Histone deacetylase 6 (HDAC6) deletion improves cardiac function in mice treated chronically with angiotensin II (ANG II). Wild-type (WT) and HDAC6 knockout (KO) mice were treated with ANG II for 8 wk via osmotic minipumps. Control animals were given sham pumps lacking ANG II. M-mode echocardiographic images (A) were used to quantify ejection fraction (EF; B). C: left ventricular (LV) weight-to-tibia length (TL) ratios were determined at necropsy. D and E: fibrosis in LV sections was quantified using picrosirius red dye. F: flow cytometry was used to quantify the presence of the indicated cell populations in ventricles from ANG II-treated mice. Mac, macrophages; Neut, neutrophils; NK, NK cells; Non-Gran, nongranulocytes. G: homogenates of LVs were assessed by immunoblotting with the indicated antibodies. H: autophagic activity in LVs was measured by immunoblotting to detect conversion of LC3-I to LC3-II. LC3-II levels were quantified by densitometry. I: representative LC3 immunoblot. J: WT mice were treated with ANG II for 2 wk and were injected daily with the HDAC6 inhibitor tubastatin A (Tub A) or vehicle control. Tub A rescued ANG II-mediated impairment of LV EF. For B–D, H, and J, values represent means ± SE. *P < 0.05 vs. sham controls.
Fig. 2.
Fig. 2.
HDAC6 deletion improves cardiac function in mice subjected to LV pressure overload. Mice underwent sham surgery or transverse aortic constriction (TAC) and were analyzed after 4 wk. A–D: M-mode echocardiographic images were used to quantify EF, interventricular septum (IVS) thickness and LV posterior wall (LVPW) thickness (d, diastole). E: LV weight-to-TL ratios were determined at necropsy. F: fibrosis in LV sections was quantified using picrosirius red dye. Values represent means ± SE. *P < 0.05 vs. sham controls.
Fig. 3.
Fig. 3.
HDAC6 (HD6) deletion augments myofibril inotropy. A: representative image of a small bundle of LV myofibrils mounted on a force recording apparatus. B–G: mechanical characteristics of LV myofibrils from WT and HDAC6 null mice treated with ANG II for 8 wk. H: to determine myofibril calcium sensitivity (pCa50) and the Hill coefficient, the ratio of force generated at submaximal (P) and maximal calcium (P0) activation was plotted; multiple calcium concentrations were used (pCa: 9, 5.8, 5.7, 5.6, and 4.5; and pCa = −log [Ca2+]). I: immunoblotting was performed to compare the amount of HDAC6 and HDAC3 in total LV homogenates vs. purified myofibrils. GAPDH (cytoplasmic marker) and troponin I (sarcomeric protein) served as controls to confirm myofibril enrichment. *P < 0.05 vs. WT + ANG II.
********
_Task instructions_.
1 – Summarize the text on HDAC6 deletion in two sentences.
2 – Please copy the part of the text on HDAC6 deletion that opens with the words containing "HDAC6 (HD6) deletion" and closes with "WT + ANG II.".
********
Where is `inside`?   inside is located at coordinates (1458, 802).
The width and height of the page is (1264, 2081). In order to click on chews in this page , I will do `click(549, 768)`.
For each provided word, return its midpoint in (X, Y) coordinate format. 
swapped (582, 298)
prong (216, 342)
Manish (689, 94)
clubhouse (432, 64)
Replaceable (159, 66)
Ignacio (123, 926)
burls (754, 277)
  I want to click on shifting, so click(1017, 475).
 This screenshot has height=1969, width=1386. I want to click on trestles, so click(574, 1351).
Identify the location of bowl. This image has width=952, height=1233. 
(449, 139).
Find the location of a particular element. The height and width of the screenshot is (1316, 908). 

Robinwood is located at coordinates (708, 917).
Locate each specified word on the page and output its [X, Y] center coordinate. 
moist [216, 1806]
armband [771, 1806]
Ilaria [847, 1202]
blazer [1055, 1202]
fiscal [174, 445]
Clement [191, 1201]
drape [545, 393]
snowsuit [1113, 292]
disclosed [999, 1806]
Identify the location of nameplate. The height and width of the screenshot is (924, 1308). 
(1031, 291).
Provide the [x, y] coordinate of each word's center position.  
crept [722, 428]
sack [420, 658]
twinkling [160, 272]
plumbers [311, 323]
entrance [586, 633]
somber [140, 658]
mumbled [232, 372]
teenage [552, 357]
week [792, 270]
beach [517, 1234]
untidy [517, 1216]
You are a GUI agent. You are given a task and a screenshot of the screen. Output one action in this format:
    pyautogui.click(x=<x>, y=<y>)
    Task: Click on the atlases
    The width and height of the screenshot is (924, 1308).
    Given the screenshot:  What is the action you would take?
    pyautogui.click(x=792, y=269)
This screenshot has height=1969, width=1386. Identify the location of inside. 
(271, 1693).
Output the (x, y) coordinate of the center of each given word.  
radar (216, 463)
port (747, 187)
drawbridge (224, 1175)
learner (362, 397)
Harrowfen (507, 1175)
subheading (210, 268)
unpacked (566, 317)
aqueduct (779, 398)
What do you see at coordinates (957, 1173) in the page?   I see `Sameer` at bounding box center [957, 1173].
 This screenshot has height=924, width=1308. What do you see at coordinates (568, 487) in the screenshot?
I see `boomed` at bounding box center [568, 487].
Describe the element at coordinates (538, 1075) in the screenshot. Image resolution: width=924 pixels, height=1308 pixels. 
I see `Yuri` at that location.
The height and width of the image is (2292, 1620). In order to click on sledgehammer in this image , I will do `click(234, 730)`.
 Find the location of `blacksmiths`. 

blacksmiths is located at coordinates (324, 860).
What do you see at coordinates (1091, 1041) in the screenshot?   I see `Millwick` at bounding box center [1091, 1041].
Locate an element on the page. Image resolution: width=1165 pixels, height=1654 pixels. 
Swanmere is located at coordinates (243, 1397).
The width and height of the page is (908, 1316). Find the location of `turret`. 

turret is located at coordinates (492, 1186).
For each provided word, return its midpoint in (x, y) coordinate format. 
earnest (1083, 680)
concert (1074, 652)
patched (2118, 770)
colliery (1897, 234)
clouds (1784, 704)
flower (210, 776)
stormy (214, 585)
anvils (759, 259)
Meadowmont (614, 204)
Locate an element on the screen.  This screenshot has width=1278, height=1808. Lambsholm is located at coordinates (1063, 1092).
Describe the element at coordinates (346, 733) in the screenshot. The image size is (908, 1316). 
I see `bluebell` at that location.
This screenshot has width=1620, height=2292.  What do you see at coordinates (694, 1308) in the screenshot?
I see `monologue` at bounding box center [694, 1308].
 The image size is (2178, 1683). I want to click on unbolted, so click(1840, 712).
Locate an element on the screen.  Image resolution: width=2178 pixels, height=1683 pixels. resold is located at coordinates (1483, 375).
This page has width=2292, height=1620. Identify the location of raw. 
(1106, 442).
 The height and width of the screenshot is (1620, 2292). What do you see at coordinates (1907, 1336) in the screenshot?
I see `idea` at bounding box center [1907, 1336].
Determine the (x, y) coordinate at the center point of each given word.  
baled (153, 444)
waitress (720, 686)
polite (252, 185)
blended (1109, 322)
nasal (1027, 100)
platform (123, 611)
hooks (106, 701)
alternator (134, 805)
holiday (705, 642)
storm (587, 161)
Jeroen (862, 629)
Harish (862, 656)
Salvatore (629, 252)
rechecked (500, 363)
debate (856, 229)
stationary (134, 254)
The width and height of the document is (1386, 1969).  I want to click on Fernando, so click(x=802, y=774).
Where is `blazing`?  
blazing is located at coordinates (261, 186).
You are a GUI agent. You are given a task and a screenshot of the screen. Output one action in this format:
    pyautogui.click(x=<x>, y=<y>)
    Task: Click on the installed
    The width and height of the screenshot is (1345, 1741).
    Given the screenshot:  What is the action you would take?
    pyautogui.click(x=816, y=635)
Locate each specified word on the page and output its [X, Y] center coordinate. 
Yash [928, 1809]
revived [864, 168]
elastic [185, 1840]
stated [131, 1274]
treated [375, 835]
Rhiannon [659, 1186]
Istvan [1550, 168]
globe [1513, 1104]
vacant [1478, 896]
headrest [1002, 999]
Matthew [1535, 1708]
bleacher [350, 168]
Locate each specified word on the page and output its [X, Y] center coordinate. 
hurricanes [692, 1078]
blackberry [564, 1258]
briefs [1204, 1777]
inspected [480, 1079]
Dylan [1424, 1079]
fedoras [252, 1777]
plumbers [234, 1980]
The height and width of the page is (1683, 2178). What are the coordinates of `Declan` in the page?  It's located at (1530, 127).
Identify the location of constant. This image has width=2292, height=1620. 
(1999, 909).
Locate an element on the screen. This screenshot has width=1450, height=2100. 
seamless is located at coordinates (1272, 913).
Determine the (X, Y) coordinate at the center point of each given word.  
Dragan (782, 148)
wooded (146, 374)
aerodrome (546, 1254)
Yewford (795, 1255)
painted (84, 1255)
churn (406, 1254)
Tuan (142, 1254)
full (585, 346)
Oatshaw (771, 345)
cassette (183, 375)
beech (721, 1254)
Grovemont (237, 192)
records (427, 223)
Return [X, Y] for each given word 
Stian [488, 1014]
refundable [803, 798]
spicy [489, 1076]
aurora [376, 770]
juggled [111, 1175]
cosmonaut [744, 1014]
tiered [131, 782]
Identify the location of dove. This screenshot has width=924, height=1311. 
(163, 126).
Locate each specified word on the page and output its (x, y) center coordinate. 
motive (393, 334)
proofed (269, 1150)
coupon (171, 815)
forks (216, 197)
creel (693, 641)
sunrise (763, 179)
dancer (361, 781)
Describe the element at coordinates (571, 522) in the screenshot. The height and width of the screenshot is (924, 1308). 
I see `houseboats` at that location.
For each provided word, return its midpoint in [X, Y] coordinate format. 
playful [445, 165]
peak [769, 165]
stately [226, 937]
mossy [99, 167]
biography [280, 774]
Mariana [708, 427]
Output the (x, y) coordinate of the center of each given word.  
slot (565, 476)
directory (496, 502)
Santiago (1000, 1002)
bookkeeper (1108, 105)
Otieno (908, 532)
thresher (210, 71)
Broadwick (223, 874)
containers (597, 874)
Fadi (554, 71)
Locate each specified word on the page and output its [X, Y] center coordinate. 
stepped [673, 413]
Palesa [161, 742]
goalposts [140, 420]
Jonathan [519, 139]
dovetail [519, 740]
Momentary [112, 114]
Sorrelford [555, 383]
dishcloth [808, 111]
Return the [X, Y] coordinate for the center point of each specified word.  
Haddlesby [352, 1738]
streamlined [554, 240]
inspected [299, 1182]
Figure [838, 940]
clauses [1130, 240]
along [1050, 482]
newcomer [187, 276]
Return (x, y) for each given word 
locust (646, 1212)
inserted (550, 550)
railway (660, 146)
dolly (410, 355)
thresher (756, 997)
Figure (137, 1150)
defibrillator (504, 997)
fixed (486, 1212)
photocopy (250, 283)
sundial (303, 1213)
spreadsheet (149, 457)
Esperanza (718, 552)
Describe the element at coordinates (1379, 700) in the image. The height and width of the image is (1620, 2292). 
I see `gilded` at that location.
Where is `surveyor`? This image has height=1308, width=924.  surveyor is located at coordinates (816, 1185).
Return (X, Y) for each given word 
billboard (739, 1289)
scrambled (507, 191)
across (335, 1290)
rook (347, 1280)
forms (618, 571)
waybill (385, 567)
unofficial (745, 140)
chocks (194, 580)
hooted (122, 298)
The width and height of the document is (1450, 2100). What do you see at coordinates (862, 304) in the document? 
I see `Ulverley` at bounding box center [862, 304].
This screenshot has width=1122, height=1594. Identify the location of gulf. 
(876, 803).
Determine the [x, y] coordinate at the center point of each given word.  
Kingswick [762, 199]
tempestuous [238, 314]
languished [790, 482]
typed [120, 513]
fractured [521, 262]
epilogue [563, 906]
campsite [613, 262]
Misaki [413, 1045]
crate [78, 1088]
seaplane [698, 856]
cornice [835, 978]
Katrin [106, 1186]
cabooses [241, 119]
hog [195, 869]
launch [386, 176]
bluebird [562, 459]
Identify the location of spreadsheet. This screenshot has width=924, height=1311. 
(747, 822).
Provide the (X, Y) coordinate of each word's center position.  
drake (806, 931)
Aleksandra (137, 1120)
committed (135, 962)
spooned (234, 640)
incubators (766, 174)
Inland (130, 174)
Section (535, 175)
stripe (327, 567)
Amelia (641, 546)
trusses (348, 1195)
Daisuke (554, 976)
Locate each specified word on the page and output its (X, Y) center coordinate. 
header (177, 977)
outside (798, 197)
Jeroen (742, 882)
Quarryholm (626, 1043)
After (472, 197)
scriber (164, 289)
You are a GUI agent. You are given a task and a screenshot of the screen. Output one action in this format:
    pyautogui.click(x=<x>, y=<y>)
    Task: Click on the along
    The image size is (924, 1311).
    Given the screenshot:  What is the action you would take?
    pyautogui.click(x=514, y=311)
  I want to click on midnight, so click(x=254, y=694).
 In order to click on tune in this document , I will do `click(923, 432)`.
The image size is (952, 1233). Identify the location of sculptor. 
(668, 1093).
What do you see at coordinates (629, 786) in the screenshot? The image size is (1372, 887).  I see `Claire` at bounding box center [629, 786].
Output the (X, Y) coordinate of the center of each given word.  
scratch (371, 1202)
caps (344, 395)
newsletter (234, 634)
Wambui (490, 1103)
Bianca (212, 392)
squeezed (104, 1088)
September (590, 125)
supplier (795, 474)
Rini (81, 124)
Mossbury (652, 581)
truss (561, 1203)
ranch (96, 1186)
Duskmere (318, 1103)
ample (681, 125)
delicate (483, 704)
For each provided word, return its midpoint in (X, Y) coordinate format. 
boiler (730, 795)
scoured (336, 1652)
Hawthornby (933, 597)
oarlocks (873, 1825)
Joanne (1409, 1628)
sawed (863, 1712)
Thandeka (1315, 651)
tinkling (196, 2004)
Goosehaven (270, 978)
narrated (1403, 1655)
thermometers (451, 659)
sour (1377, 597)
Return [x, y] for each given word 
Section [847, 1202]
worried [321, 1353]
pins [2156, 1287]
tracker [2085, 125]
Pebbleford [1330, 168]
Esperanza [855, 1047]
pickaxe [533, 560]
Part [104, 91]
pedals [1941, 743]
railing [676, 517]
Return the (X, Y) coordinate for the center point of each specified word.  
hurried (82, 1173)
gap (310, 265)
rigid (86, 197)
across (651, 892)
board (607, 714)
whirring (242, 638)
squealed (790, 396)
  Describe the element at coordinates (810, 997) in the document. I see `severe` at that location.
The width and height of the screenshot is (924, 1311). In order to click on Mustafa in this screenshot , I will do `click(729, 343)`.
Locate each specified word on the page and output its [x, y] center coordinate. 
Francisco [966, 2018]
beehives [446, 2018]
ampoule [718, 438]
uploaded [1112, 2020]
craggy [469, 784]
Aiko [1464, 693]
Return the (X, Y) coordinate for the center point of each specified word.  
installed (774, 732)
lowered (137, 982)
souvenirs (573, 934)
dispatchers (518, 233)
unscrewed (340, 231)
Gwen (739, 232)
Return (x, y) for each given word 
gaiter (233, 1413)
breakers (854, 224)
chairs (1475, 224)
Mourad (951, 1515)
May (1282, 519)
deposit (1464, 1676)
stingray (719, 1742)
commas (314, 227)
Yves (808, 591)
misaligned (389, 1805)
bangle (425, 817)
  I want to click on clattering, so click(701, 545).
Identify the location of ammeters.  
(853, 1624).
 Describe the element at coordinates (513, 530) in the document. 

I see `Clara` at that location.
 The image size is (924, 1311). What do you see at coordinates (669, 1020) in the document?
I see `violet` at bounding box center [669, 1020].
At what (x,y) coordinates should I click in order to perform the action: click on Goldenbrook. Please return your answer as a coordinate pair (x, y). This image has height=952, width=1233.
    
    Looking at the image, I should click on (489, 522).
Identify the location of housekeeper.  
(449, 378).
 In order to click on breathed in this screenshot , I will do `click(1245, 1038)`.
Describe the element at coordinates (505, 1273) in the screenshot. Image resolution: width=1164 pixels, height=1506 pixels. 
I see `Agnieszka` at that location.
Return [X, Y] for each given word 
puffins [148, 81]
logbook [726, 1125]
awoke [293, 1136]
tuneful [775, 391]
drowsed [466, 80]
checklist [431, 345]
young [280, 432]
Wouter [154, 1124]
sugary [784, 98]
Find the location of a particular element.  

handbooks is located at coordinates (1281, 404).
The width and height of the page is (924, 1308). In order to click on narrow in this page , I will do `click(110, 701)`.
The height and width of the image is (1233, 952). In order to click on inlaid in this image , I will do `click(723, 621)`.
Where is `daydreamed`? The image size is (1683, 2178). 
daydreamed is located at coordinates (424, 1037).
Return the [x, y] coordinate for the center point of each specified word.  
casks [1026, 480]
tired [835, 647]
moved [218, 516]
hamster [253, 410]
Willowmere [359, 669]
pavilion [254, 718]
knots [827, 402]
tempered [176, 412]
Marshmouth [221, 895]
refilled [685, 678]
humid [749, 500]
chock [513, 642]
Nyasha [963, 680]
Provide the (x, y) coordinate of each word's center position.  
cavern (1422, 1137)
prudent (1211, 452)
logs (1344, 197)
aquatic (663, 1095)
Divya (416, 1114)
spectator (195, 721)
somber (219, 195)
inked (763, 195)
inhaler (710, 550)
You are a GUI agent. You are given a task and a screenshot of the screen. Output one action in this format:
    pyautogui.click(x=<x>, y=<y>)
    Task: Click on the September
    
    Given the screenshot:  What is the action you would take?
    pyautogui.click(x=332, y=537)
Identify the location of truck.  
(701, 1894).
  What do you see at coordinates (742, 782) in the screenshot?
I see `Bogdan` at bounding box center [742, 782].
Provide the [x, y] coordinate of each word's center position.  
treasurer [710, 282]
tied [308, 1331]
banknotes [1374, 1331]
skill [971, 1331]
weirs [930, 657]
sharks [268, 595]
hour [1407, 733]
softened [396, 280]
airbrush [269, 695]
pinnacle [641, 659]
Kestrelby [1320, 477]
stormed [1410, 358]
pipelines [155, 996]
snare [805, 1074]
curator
********
_Solutions to the tasks_.
1 – HDAC6 deletion improved cardiac function in mice treated chronically with angiotensin II (ANG II) and in mice subjected to left ventricular pressure overload by transverse aortic constriction. HDAC6 deletion also augmented myofibril inotropy, and daily injection of the HDAC6 inhibitor tubastatin A rescued ANG II-mediated impairment of left ventricular ejection fraction in wild-type mice.

2 –
HDAC6 (HD6) deletion augments myofibril inotropy. A: representative image of a small bundle of LV myofibrils mounted on a force recording apparatus. B–G: mechanical characteristics of LV myofibrils from WT and HDAC6 null mice treated with ANG II for 8 wk. H: to determine myofibril calcium sensitivity (pCa50) and the Hill coefficient, the ratio of force generated at submaximal (P) and maximal calcium (P0) activation was plotted; multiple calcium concentrations were used (pCa: 9, 5.8, 5.7, 5.6, and 4.5; and pCa = −log [Ca2+]). I: immunoblotting was performed to compare the amount of HDAC6 and HDAC3 in total LV homogenates vs. purified myofibrils. GAPDH (cytoplasmic marker) and troponin I (sarcomeric protein) served as controls to confirm myofibril enrichment. *P < 0.05 vs. WT + ANG II.